## What the task asks
Below are records; count the lines in them that hold "screenshot" and give only the count.

## Records shown
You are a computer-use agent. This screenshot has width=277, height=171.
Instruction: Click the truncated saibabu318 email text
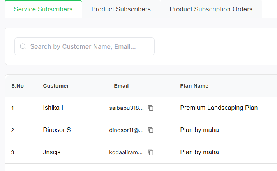tap(126, 108)
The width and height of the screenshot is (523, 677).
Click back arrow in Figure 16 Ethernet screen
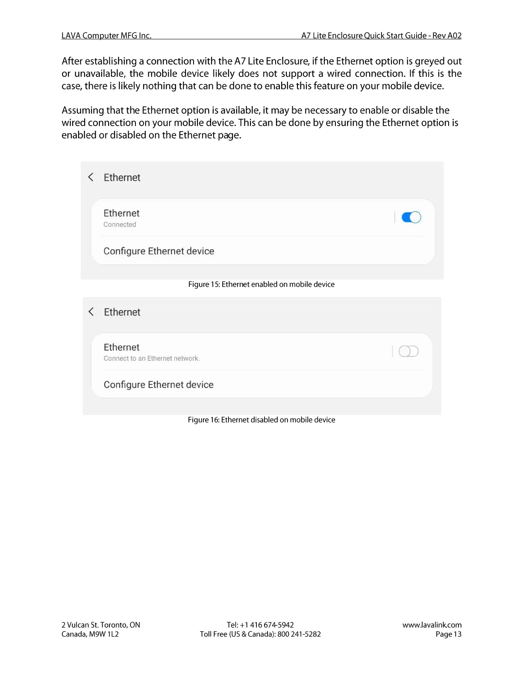tap(91, 312)
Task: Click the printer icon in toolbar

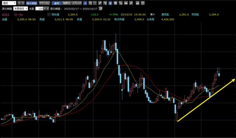Action: pos(137,3)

## Task output
2